Loeb’s decided to do a “reverse takeover” that would turn Third Point into London-listed Malibu Life Holdings and clone the Apollo/Athene insurance strategy. That proposal didn’t please all the investors, who marshalled opposition to it.

One Third Point investor told the Financial Times in August 2025 that the proposed business was a latecomer in a crowded field. “Every alternative asset manager now has some sort of reinsurance or insurance client,” said Tom Treanor of Asset Value Investors, part of the investor group opposed to the takeover.

But Loeb, a 25% owner of Third Point, was able to push the plan through. Rupert Dorey, chair of the board of TPIL, told FT: “The board is confident it has found that balance through a thorough, transparent and independent process, and on behalf of shareholders is genuinely excited by the potential within Malibu.”

Even if Loeb is a latecomer to the party, the party is arguably getting bigger. In an August executive order, President Trump blessed the distribution of private credit, crypto, and annuities through 401(k)s. There’s about $9 trillion in U.S. defined contribution plans, and trillions more in other retirement vehicles. Whether regulators will remove all barriers to the distribution of alternative assets through qualified plans remains to be seen. BlackRock, Apollo and Empower are campaigning to make sure they will.
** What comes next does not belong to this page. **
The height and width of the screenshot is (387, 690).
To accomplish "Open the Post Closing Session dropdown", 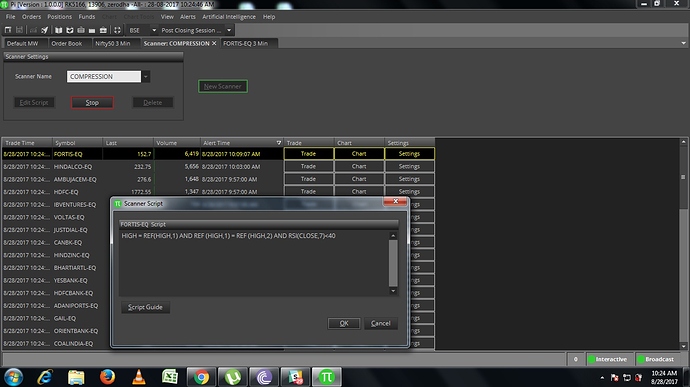I will click(x=229, y=30).
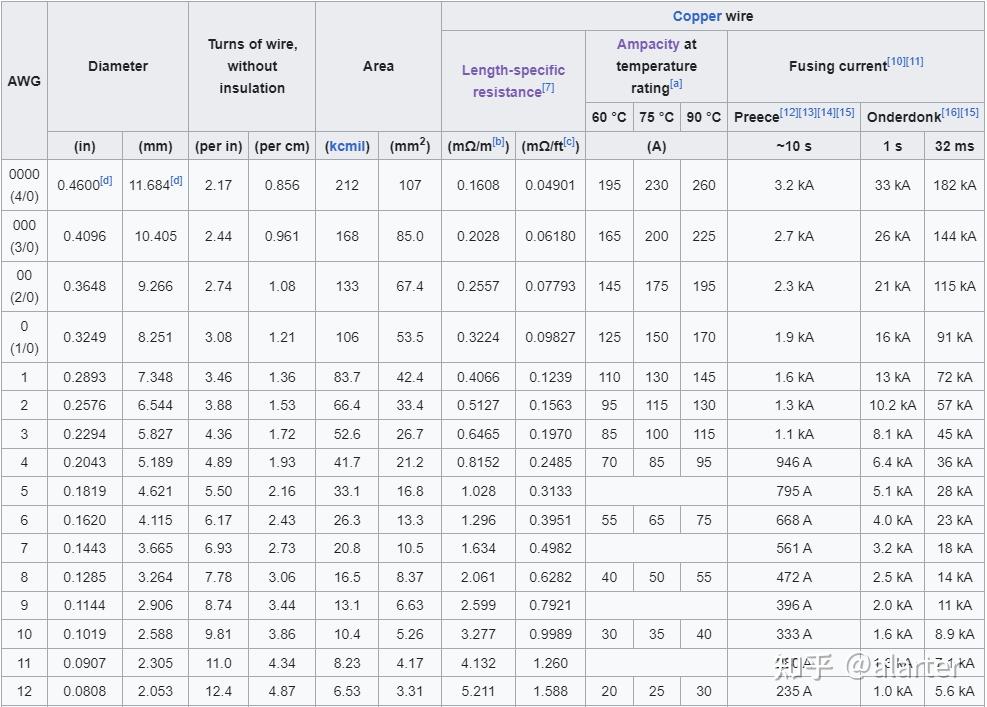Select the 0000 (4/0) row label
The height and width of the screenshot is (707, 987).
click(24, 185)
What could spoil the party? Revenue from the sale of fixed deferred annuities (fixed-rate and fixed indexed) by asset manager-led life insurers is essential to the funding and warehousing of private credit instruments. Legal arbitrage—between state/federal regimes and onshore/offshore regimes—is also essential to the success of the strategy.

Anything that slows the sale of fixed deferred annuities could steal the trend’s fuel supply. Any future regulations that shrink the benefits of offshore reinsurance or rail against the conflicts of interest of the pure Bermuda Triangle strategy (where counterparties are closely-affiliated) could hurt the trend. Future Democratic administrators may try (again) to reclassify FIAs as securities, or to put hurdles between them and qualified plans.
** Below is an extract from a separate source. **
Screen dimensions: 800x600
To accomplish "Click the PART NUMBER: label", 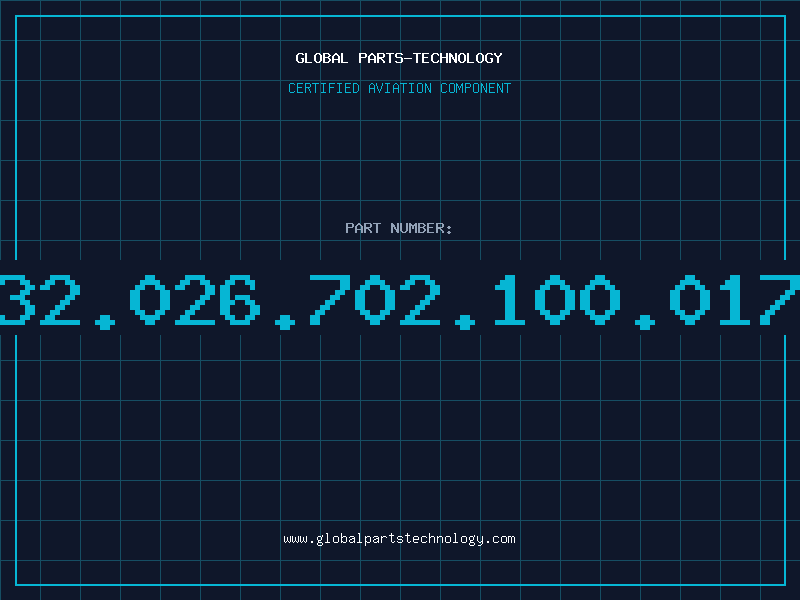I will pos(398,228).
Changes in interest rates could also affect the sale of deferred annuities. The effect of interest rates is complex. Higher rates mean higher yields and higher sales of fixed deferred annuities. On the other hand, falling rates have been correlated with rising equity prices, which are correlated with more attractive FIA returns.

And, of course, a big credit crisis would wreak havoc with valuations.